Joshua Green

Personal information
- Born: 7 December 1999 (age 26)
- Occupation: Judoka

Sport
- Country: Ireland
- Sport: Judo
- Weight class: ‍–‍73 kg

Achievements and titles
- World Champ.: R32 (2025)
- European Champ.: R32 (2020, 2022, 2023, R32( 2024, 2025, 2026)
- Commonwealth Games: (2026)

Medal record
Men's judo
Representing Ireland
IJF Grand Prix
| Silver medal – second place | 2025 Gold Coast | ‍–‍73 kg |
Representing Northern Ireland
Commonwealth Games
| Bronze medal – third place | 2026 Glasgow | ‍–‍73 kg |

Profile at external databases
- IJF: 22118
- JudoInside.com: 74712

= Joshua Green (judoka) =

Irish judoka (born 1999)

Joshua Green (born 7 December 1999) is a Northern Irish judoka. He won the bronze medal at the 2026 Commonwealth Games in the 73 kg division.

==Biography==
Coached by his father Paul, and from Culmore in Derry, he trained at his hometown club Konarakai before later being based at Camberley Judo Club in England.

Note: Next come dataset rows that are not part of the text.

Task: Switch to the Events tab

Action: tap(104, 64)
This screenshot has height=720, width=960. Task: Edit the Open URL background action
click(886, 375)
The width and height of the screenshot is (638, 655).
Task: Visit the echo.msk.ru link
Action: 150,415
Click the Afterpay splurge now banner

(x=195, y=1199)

Green had a fifth place finish competing for Northern Ireland at the 2022 Commonwealth Games in Birmingham, England.

Green won a bronze medal in the 73kg category competing for Northern Ireland at the 2026 Commonwealth Games in Glasgow, Scotland, winning his bronze medal match after losing his semi-final to eventual silver medalist Benjamin Levy of England.